I recently saw a culinary invention — “tourtine” — that left me thinking. The dish, as its name suggests, is a hybrid of tourtière and poutine. Poutine cheese curds and sauce are added to the tourtière’s pie filling, along with festive ingredients such as shredded meat and the inevitable foie gras.
The tourtine is so successful that its creators, the owners of the Baron BBQ restaurant in Saint-Ambroise in Québec’s Saguenay region, were overwhelmed by the demand. They had to redirect all their production and double their staff just to keep up.
The dish, offered just in time for the Christmas season, seems to reinvent two of Québec’s culinary classics. But beyond the buzz marketing (which we wish for all restaurant owners during these times), what relationship does it have to Québec’s gastronomic heritage?
My research revolves around the cultural representations of food and cuisine, particularly how gastronomic imagination resonates with our individual and collective identities, with our aspirations and quests for meaning.
Not the first culinary crossroads
The reinvented pie is not the first example of a dish that combines existing recipes. Pizzaghetti had its heyday in popular culture a few decades ago in restaurants with “Italian and Canadian” kitchens. This Québec invention is still offered by many establishments and is even found in the frozen food section of supermarkets.
Another inventive crossbreed, the cronut, has been an undeniable success since 2013. It’s a delicacy whose croissant-like puff pastry is filled and fried like a doughnut. The cronut is in fact not unlike its creator, Dominique Ansel, a Frenchman living in the United States who has opted for the blending of traditions.
The crossing of distinct culinary recipes is always revealing. Pizzaghetti undoubtedly suggests a naive enthusiasm for Italian gastronomic traditions that we didn’t hesitate to throw onto the same plate. The cronut, on the other hand, presents the meeting of France and the New World, of long history and innovation, of the artisanal bakery and the snack.
A traditional dish
But what does the combination produced by the tourtine say? To understand it, we must examine the two dishes which compose it. Both the tourtière and poutine are emblematic of Québec’s culinary tradition and are even seen as national dishes. However, they have very distinct meanings.
Tourtière is one of the pièces de résistance of Christmas and New Year’s tables in Québec. It is based on local ingredients and, depending on the region, it can be prepared with farmed meat, game or even fish.

※ ※ ※

### What is required
Answer each of these from the article on the tourtine:
(a) Which restaurant created the tourtine, and in what town is it located?
(b) Since what year has the cronut been an undeniable success?
(c) According to the article, what three kinds of ingredients can tourtière be prepared with, depending on the region?
The material after this point has no connection to the article on the tourtine.

### Data segment

※ ※ ※

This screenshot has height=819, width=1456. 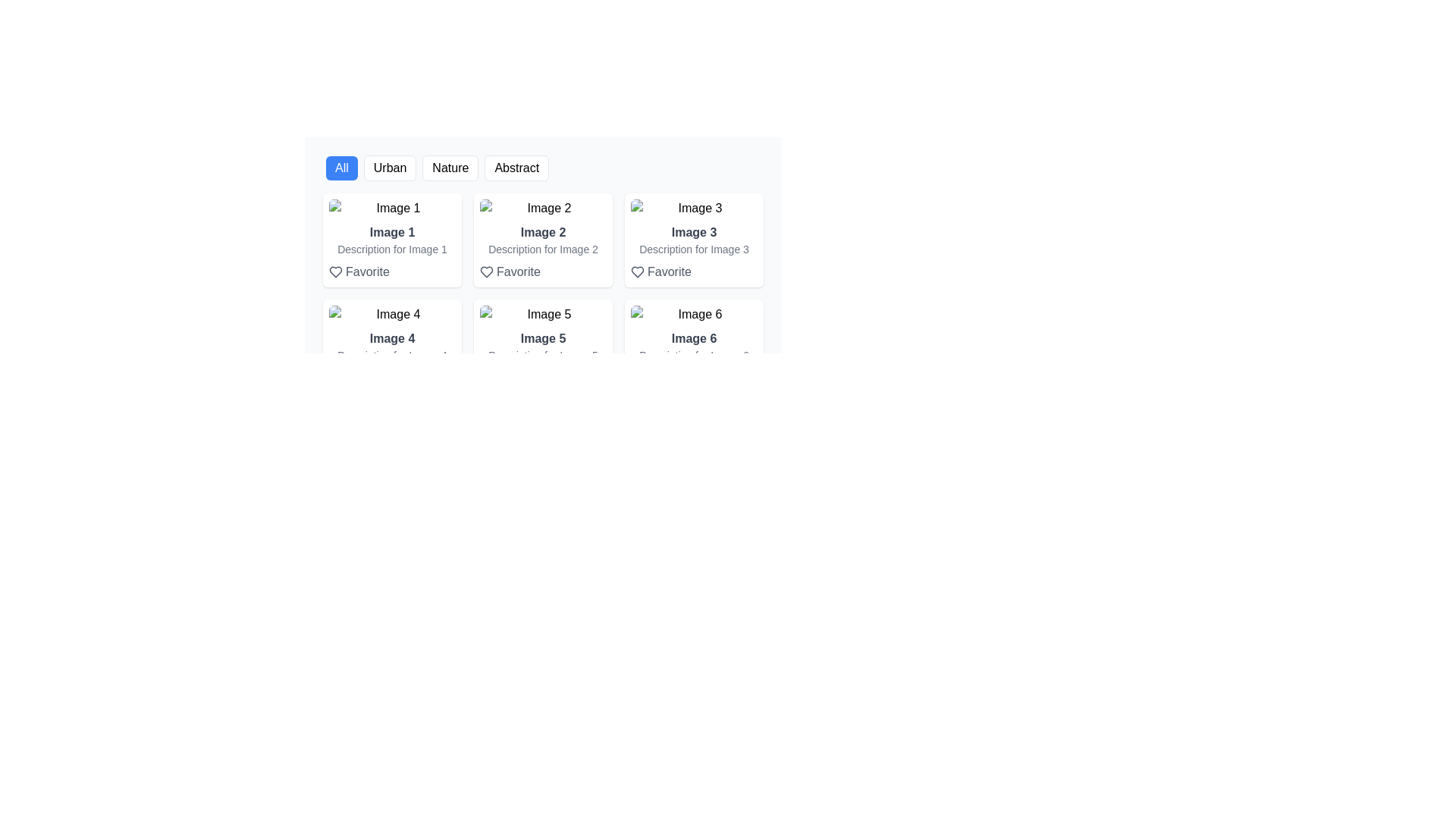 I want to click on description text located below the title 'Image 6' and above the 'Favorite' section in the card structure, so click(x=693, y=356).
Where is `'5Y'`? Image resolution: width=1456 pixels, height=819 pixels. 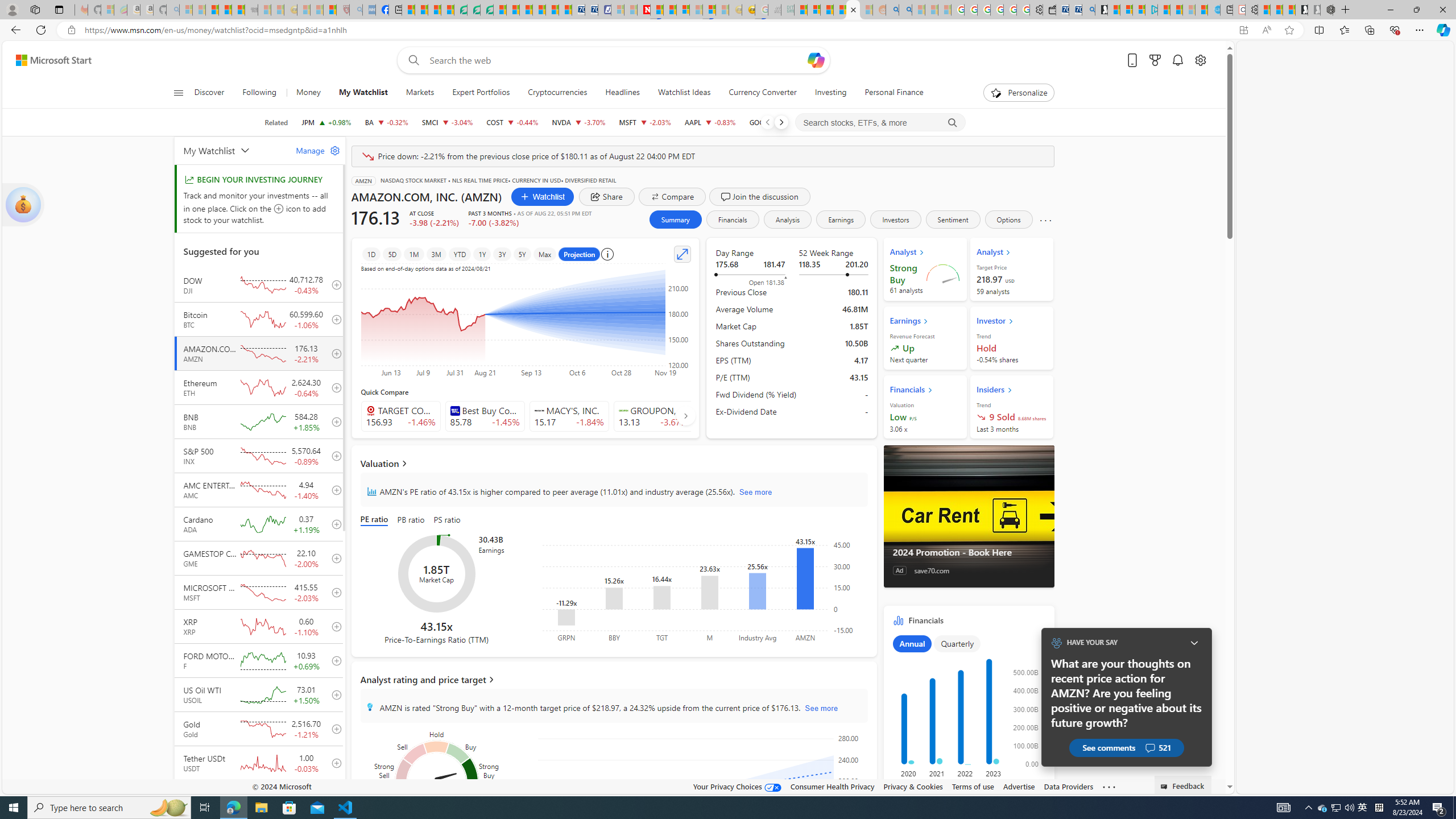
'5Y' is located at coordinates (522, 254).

※ ※ ※

### Correct result
(a) The Baron BBQ restaurant, in Saint-Ambroise in Québec's Saguenay region.
(b) Since 2013.
(c) Farmed meat, game or even fish.